# Exercise goal
Give back a single figure: the number of lines in the entries below that contain "computer".

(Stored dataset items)
[Start of section]

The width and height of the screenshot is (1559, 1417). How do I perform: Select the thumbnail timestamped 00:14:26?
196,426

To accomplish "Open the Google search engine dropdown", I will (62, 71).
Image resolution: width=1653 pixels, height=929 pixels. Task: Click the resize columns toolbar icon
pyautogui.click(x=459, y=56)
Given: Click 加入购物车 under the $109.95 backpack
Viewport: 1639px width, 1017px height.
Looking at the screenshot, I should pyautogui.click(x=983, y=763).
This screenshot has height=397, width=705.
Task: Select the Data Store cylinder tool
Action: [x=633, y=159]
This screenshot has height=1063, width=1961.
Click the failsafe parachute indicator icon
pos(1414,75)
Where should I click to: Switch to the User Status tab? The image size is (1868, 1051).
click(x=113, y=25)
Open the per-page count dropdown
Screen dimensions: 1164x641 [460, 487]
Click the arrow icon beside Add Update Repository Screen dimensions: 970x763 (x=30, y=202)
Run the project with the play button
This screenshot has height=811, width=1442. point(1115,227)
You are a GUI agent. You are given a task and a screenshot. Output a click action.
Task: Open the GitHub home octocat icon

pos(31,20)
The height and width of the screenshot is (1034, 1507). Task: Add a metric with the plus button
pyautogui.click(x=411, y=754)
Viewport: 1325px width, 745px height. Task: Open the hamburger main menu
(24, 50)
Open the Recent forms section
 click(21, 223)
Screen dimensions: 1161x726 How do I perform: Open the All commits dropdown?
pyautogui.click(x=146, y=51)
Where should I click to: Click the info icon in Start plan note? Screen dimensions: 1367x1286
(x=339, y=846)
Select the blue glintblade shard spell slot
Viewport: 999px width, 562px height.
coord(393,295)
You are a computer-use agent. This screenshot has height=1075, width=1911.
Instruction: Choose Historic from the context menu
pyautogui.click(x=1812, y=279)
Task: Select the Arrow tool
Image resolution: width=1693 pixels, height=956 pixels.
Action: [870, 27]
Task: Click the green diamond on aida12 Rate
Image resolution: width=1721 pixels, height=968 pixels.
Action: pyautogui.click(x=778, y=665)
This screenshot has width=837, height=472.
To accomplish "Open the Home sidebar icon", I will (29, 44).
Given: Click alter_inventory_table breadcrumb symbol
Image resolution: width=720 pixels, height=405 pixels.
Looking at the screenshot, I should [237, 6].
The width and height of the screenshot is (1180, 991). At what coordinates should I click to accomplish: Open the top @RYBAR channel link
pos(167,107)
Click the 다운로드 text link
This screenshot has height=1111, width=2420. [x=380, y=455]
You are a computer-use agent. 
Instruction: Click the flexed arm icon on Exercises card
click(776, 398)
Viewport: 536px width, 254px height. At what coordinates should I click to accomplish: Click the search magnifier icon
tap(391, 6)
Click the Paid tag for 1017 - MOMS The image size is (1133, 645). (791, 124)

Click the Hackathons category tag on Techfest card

[End of section]

# Output of the exercise
2